É onde o sentimento de pertencimento toma forma, por meio de refeições compartilhadas, conversas e experiências que despertam a curiosidade e a conexão.
Como reflete Eric:
“Vimos hóspedes chegarem estressados e partirem transformados – não por causa de um único momento, mas porque foram levados a algo real.
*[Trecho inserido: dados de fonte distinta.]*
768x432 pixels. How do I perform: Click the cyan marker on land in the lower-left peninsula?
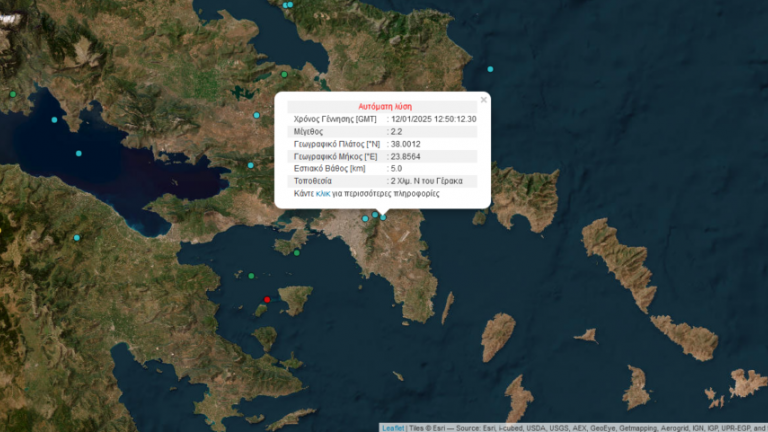pos(76,238)
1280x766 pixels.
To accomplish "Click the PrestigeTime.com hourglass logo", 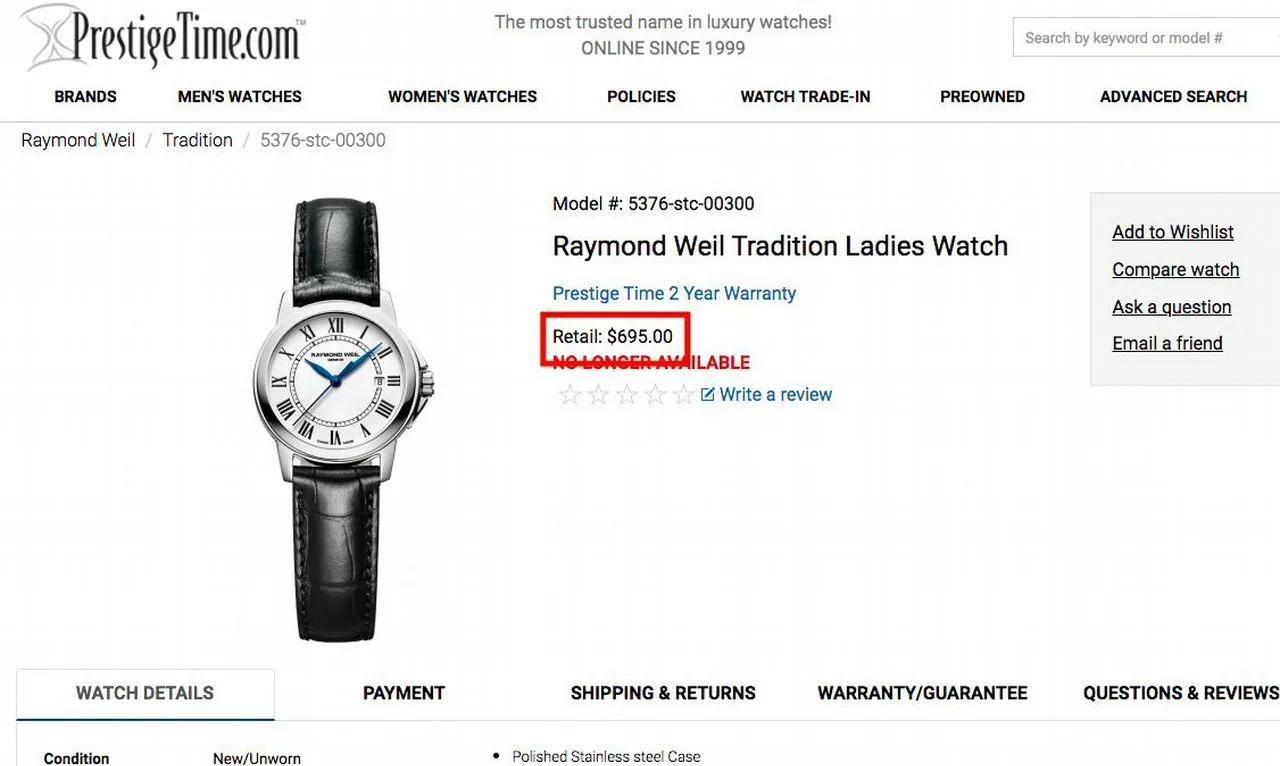I will click(x=163, y=36).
Cusco se torna menos um destino e mais um lugar ao qual eles pertencem.”
E qual é o feedback mais significativo dos hóspedes? “Me sinto em casa.”
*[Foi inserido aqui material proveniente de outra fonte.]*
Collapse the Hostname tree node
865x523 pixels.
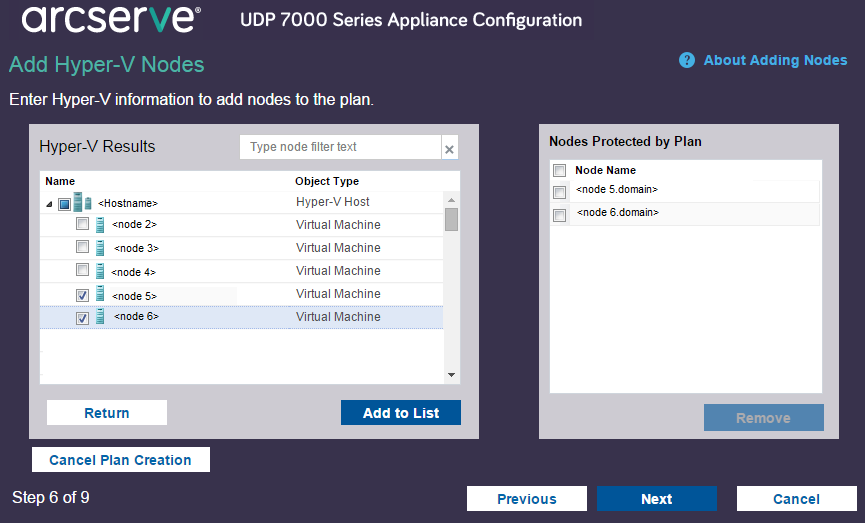click(x=49, y=204)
O futuro das viagens em Cusco
À medida que o apelo global de Cusco continua a crescer, equilibrar o turismo com a responsabilidade torna-se ainda mais importante.
Compartilhar o Peru com o mundo é crucial, apoiando tanto a cultura quanto as economias locais, mas isso exige muito respeito, intenção e consciência desde o início.
Tendo recebido viajantes de todos os lugares, a Black Llama percebeu que os hóspedes querem se envolver de forma respeitosa; eles só precisam de orientações claras.
O desafio do setor agora é definir as expectativas desde o início e tornar o respeito cultural uma parte natural da experiência de viagem, e não uma exceção.
O objetivo não é apenas receber viajantes, mas enviá-los de volta para casa como embaixadores não oficiais da cultura peruana, não apenas com fotos, mas com uma perspectiva transformada e duradoura sobre o que uma viagem pode ser.
As três principais recomendações locais de Eric para quem visita Cusco:
- Muitas vezes esquecida, mas uma experiência imperdível:
Café especial: experimente o Black Llama Coffee, criado para valorizar o café peruano de alta qualidade, acompanhado de um cardápio de pratos e sobremesas que agrada a todos. Temos certeza de que essa será uma das melhores experiências deste ano. - Uma iniciativa cultural a ser apoiada:
Feiras gastronômicas e de artesanato locais. Elas valorizam a culinária local e apresentam artesãos talentosos cujas peças revelam sua arte. - Uma pequena dica para uma viagem responsável:
Entenda que o clima sazonal não é desculpa. Cusco tem um charme único em todas as estações. Viaje com responsabilidade, utilize serviços turísticos oficiais e, acima de tudo, planeje sua viagem com antecedência.